Via Bloomberg, Netflix:

“reports third-quarter results today [that would be yesterday, now] after markets close. Already the world’s largest subscription-video service, the company probably reached 30 million paying U.S. customers as of Sept. 30, according to Needham & Co. HBO, Time Warner Inc. (TWX)’s premium cable-TV network, has about 28.7 million, according to researcher SNL Kagan.”

Bloomberg averaged the estimates of eight analysts and brought Netflix’s subscriber number closer to 31 million, which includes free trials but doesn’t include all the people who share accounts. Similarly, HBO’s subscriber numbers includes only those who pay for the TV channel, not people who borrow someone else’s HBOGo password so they can watch Game of Thrones. *cough* *cough*

Netflix’s numbers were boosted by their turn toward original programming; shows like House of Cards and Orange Is the New Black have been extremely popular. They plan to bust into HBO’s arena even more by making their own movies, specifically documentaries, which Chief Content Officer Ted Sarandos says they’re “actively looking at.” HBO’s long been the Big Man on Campus as far as made-for-TV docs are concerned, and while I know that moving into that genre is a very serious, professional, sensible decision on Netflix’s part, I can’t help but imagine execs mooning HBO headquarters as they drive by in their Netflix-red Lamborghinis.

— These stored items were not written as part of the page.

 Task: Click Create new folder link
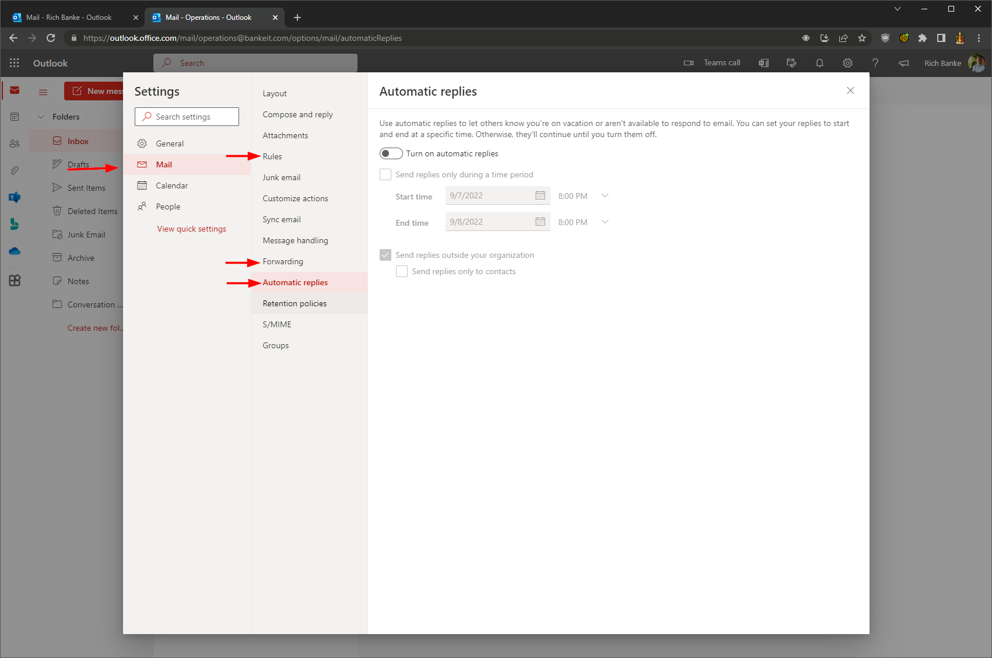click(95, 327)
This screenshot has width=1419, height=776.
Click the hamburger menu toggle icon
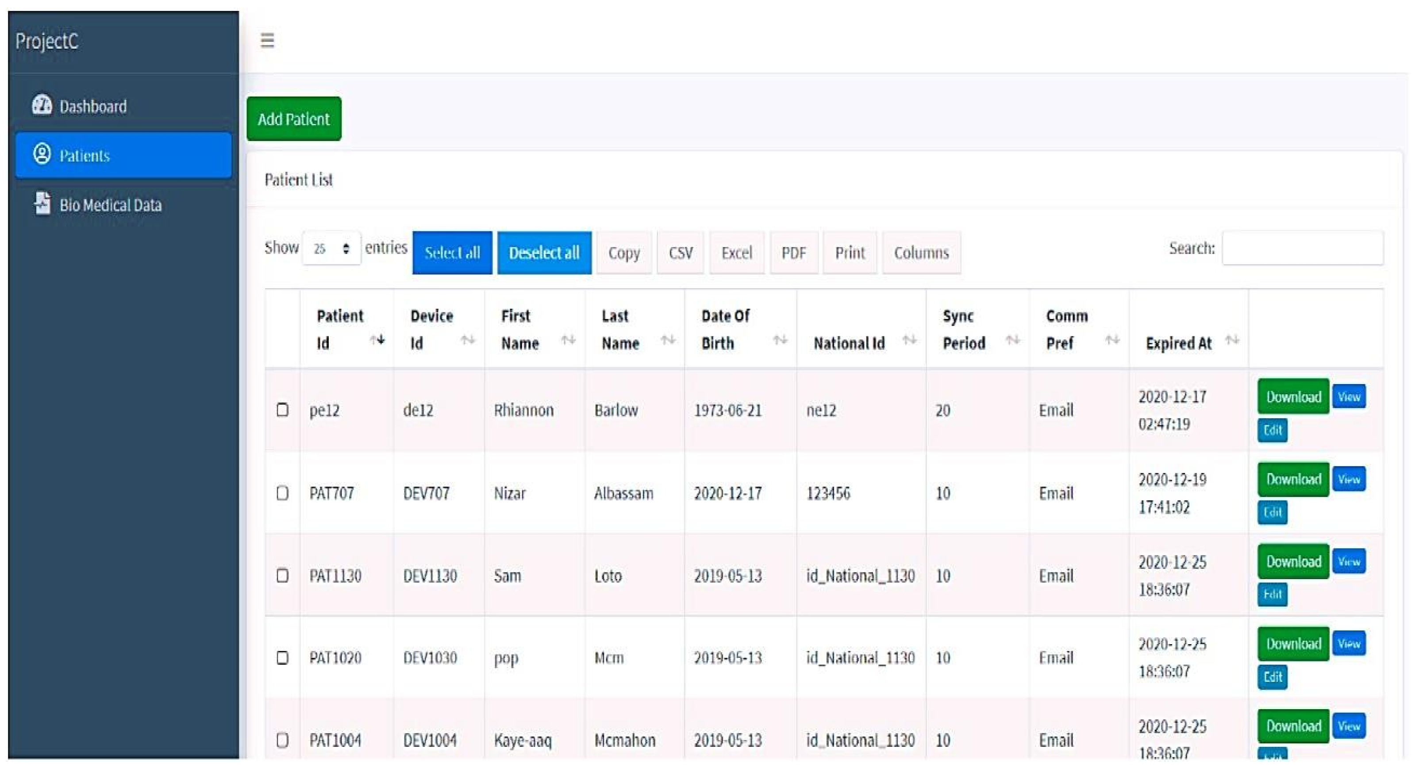[x=267, y=40]
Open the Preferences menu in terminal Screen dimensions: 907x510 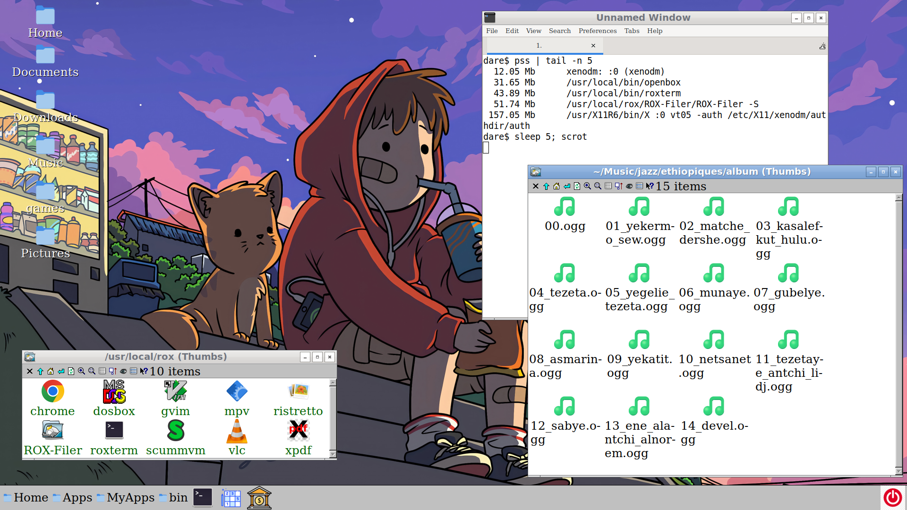597,31
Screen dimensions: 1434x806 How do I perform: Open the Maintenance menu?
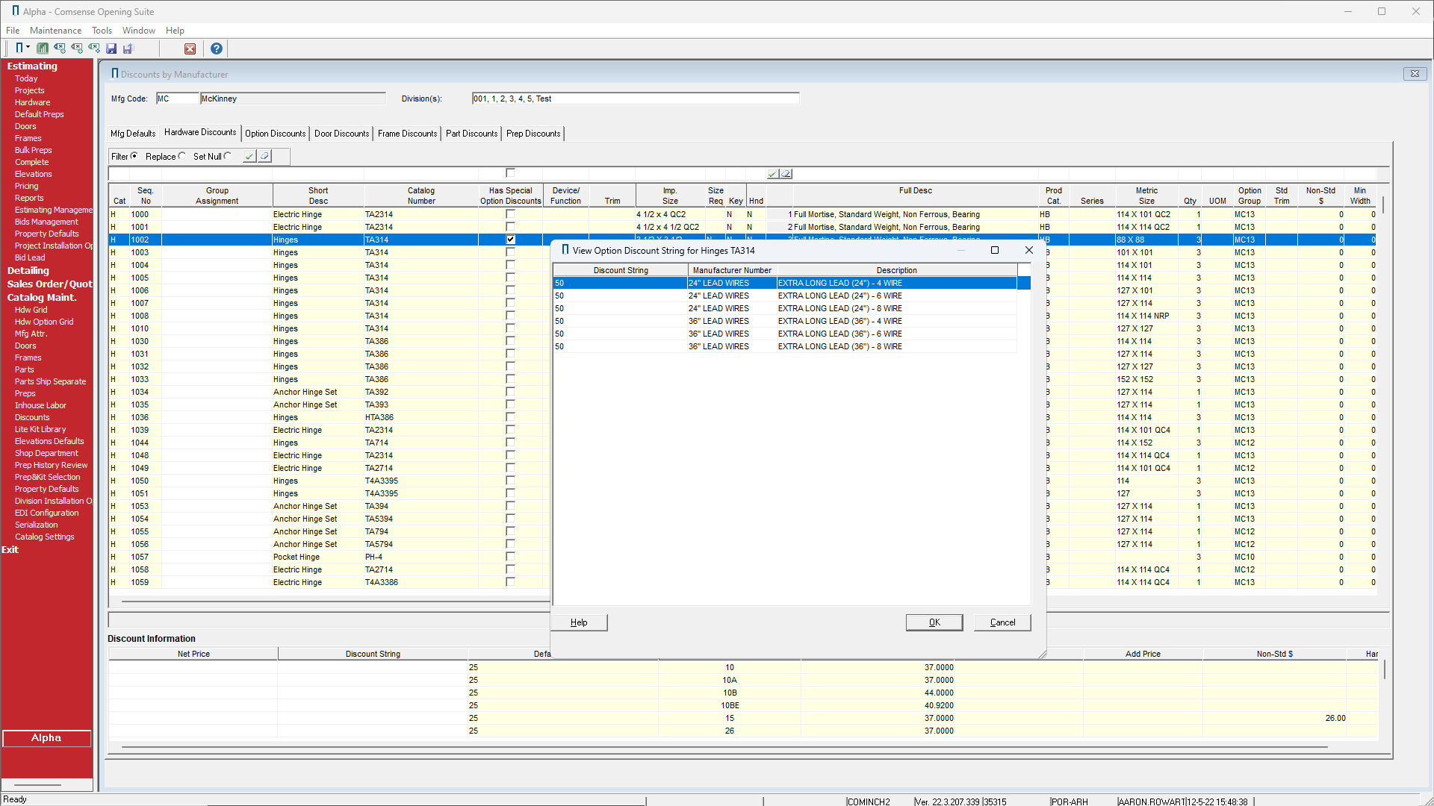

Frankly, I’m surprised that Netflix surpassing HBO’s paid subscribers number has taken this long. Netflix’s streaming-only plan is a mere $7.99 a month, compared to HBO’s monthly fee, which is… I don’t know, because I have Netflix and not HBO, but it’s more than eight simoleons. I imagine this’ll get people talking about HBOGo again, namely whether HBO should open it up to people who don’t want, or can’t afford, a cable package but would be more than willing to pay a few bucks a month for online access. As always, it’s a complicated issue involving advertisers, cable providers, and all sorts of crazy stuff. Still gonna (not at all because I’m an upstanding citizen) borrow that password, HBO.